Top of Excerpt

Research by Satchidananda Panda, Ph.D., suggests 90% of people eat for more than 12 hours a day, and over time this habit will wreak havoc on your metabolism and limit your ability to metabolize fat as a primary fuel.

When you eat throughout the day and never skip a meal your body adapts to burning sugar as its primary fuel, resulting in the downregulation of enzymes that utilize and burn stored fat.(1,2)

As a result, you become progressively more insulin resistant and start gaining weight. Efforts to lose weight also become ineffective for this very reason, since to lose body fat, your body must first be able to actually burn fat.

Many biological repair and rejuvenation processes also take place while you're fasting, and this is another reason why all-day grazing triggers diseases while fasting prevents them.

Dr Jason Fung's Story

Dr Jason Fung, in his book entitled “The Complete Guide to Fasting, articulated the following: 

I grew up in Toronto, Canada, and studied biochemistry at the University of Toronto, where I also completed medical school and my residency in internal medicine. After my residency, I chose to study nephrology (kidney disease) at the University of California, Los Angeles, mostly at Cedars-Sinai Medical Center and West Los Angeles VA Medical Centers (then known as the VA Wadsworth). Each field of internal medicine draws its own personalities, and nephrology has the reputation of being a “thinker’s specialty.” Kidney disease involves intricate fluid and electrolyte problems, and I enjoy these puzzles. In 2001 I returned to Toronto to start my career as a nephrologist. 

Type 2 diabetes is far and away the leading cause of kidney disease, and I treat many hundreds of patients with this disease. Most type 2 diabetics also suffer from obesity. By the early 2010s my interest in puzzles, combined with my professional focus on obesity and type 2 diabetes, had led me to focus on diet and nutrition. 

How did I go from preaching conventional medicine to prescribing intensive dietary strategies, including fasting? Despite what you might think, nutrition is not a topic covered extensively in medical school. Most schools, including the University of Toronto, spend a bare minimum of time teaching nutrition. There were perhaps a handful of lectures on nutrition in my first year of medical school and virtually no teaching on nutrition throughout the rest of medical school, internship, residency and fellowship. Out of the nine years spent in formal medical education, I would estimate I had four hours of lectures on nutrition.

Bottom of Excerpt
Top of Data provided

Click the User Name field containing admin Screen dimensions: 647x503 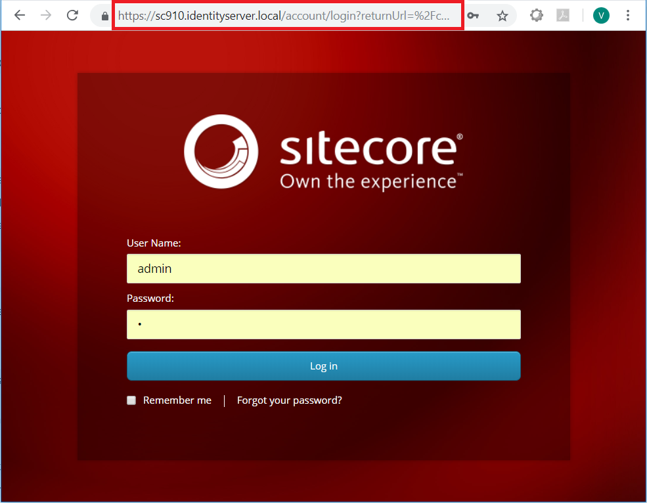(323, 268)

Bottom of Data provided

◆ **Your goal**
List every university and medical center named in the excerpt on fasting. Work only from the fasting excerpt, not from the data.

◆ **Task result**
- University of Toronto
- University of California, Los Angeles
- Cedars-Sinai Medical Center
- West Los Angeles VA Medical Centers (then known as the VA Wadsworth)